**Extracted material**.
******************************

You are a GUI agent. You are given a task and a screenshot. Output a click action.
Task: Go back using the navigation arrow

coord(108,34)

******************************

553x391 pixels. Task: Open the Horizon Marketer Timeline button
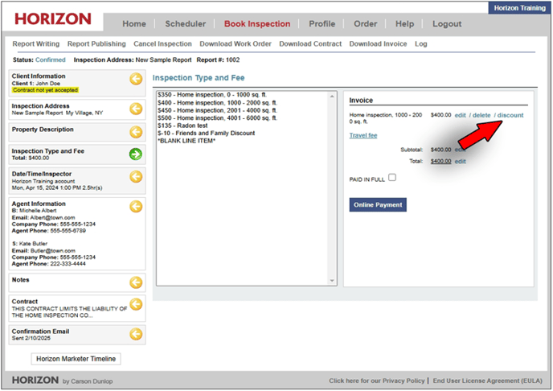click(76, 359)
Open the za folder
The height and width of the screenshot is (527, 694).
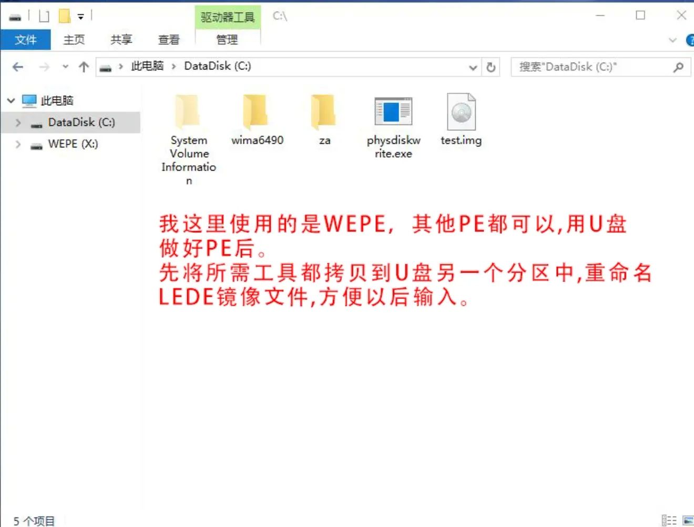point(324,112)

******************************

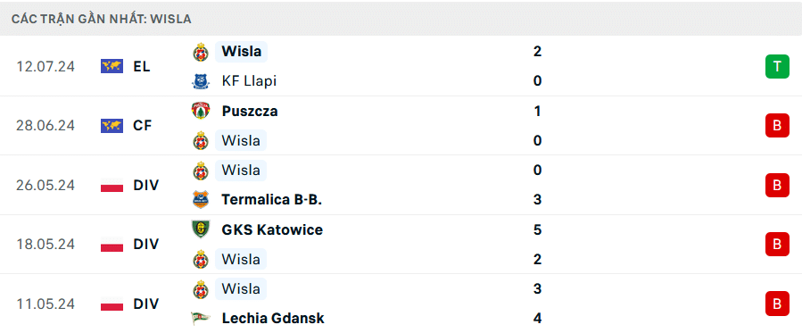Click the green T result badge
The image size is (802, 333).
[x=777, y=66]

******************************

**Stated problem**. Copy the lines between the one holding "Click the green T result badge" and the one holding "[x=777, y=66]", inclusive, word for word. Omit the pictures.

**Answer**.
Click the green T result badge
The image size is (802, 333).
[x=777, y=66]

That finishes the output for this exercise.